That's funny, that looks like it could be one of the major avenues (Dundas, College, etc) in our fair metropolis.

sigh.
I'm practically willing to ditch the "sigh" part.

Maybe some 20 yr ago, I might have come home from Europe severely disappointed in Toronto's urban form; now it's more like a uTOpian reverse reflex, i.e. having been so instilled within Jane Jacobs' Adopted Hometown, I'm more prepared to "appreciate" these cruddy backwaters as a means of subverting the Tourist's Postcard View of Europe...
 
Even though it is ugly by European standards, I find Toronto to be a lot more interesting than many large European cities. As beautiful as Rome is, I think I would get bored after a while.
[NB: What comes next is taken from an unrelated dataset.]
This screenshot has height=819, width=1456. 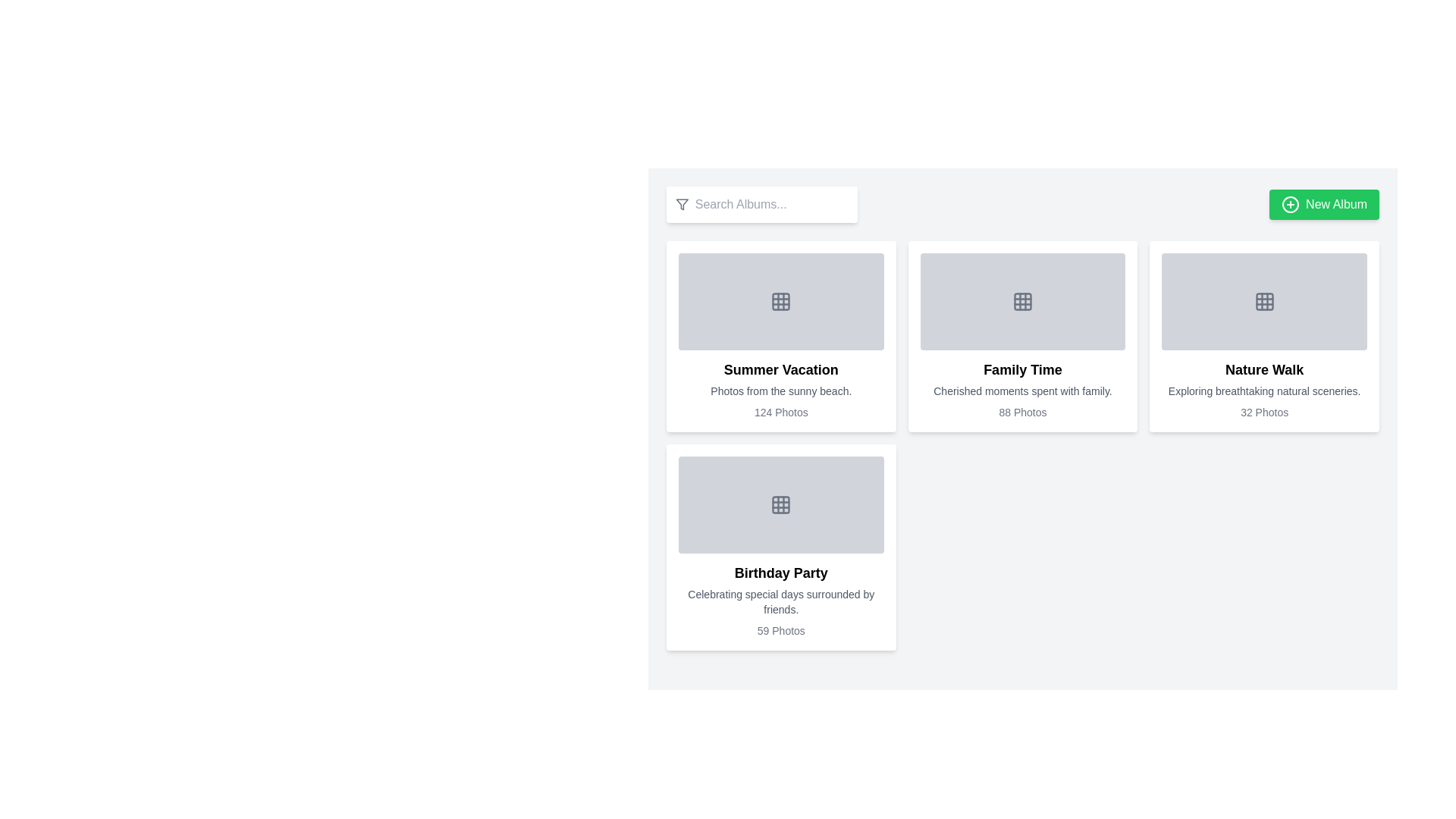 What do you see at coordinates (781, 370) in the screenshot?
I see `bold, large heading text 'Summer Vacation' located in the second layer of the album card in the top-left corner of the interface, just below the image placeholder` at bounding box center [781, 370].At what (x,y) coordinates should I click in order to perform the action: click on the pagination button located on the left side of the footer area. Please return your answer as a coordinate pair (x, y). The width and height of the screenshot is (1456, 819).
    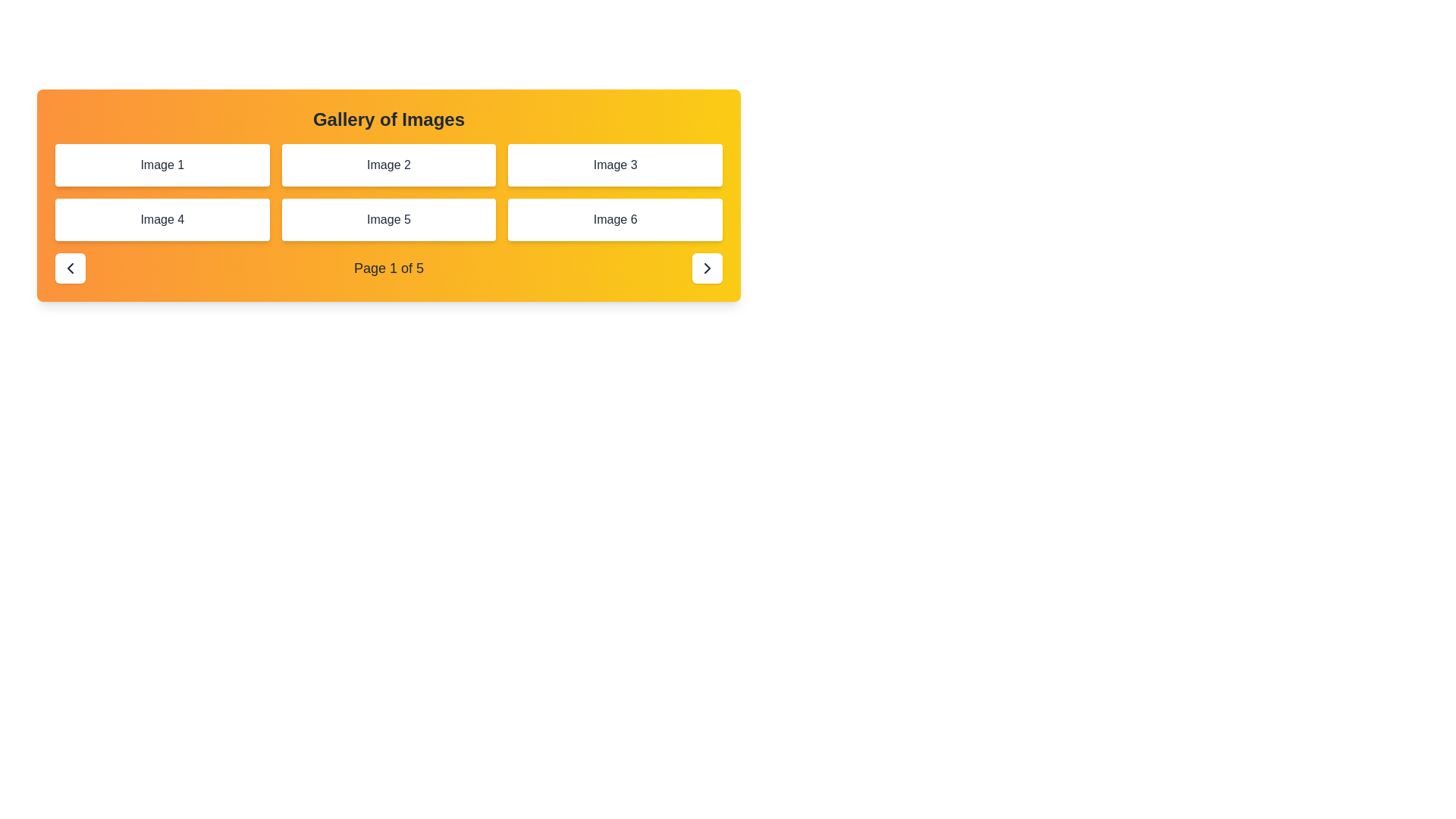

Having said that, it would be nice if Toronto paid more attention to its visual appeal.
 
I'm practically willing to ditch the "sigh" part.

Maybe some 20 yr ago, I might have come home from Europe severely disappointed in Toronto's urban form; now it's more like a uTOpian reverse reflex, i.e. having been so instilled within Jane Jacobs' Adopted Hometown, I'm more prepared to "appreciate" these cruddy backwaters as a means of subverting the Tourist's Postcard View of Europe...

I went through more or less the same development:
2 years ago I came home from a month in the US and Canada, severely dissapointed in Europe, because at the time North America was heaven to me. Nowadays it's more like a reverse reflex for me too, after two years of studying Urban Planning at Utrecht University (and almost 2 years on this board ;) ), I have started looking at cities from a completely different point of view. So now I am much more prepared to appreciate my own hometown, rather than making too much fruitless efforts to make sure I can get to North America... It's never a bad thing, when you learn to appreciate your own environment, instead of wanting to be somewhere else.
 
Hear Hear. The cities I'm most fascinated with are known for their haggard, haphazard look. It just seems as if there is more badass curb appeal in a messy, unplanned monster city like Tokyo, Los Angeles, Sao Paulo or Bangkok than in the tidy, well-behaved capitals of European social democracies.

Interestingly, I sometimes find a lot of inner city Toronto to be too much of a small town. If I go out to the Chinese malls of Markham or walk around the tangle of condo construction around North York Centre I somehow feel part of a bigger world.